▸ **TASK DETAILS**
How many lines in the material below contain the string "image", with case counting? Give only the number.

▸ **THE RECORDS**
** START **
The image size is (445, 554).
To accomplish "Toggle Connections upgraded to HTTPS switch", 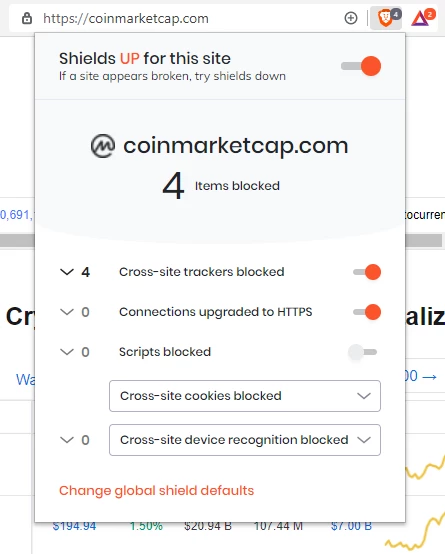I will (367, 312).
** END **
** START **
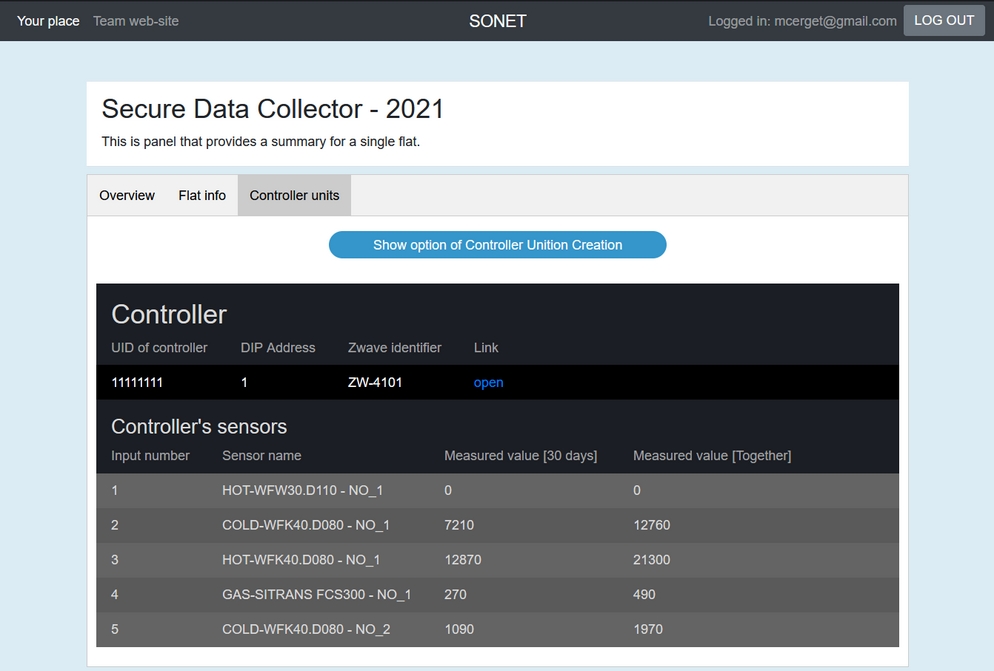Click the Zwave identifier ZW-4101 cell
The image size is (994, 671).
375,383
** END **
▸ **CORRECT ANSWER**
2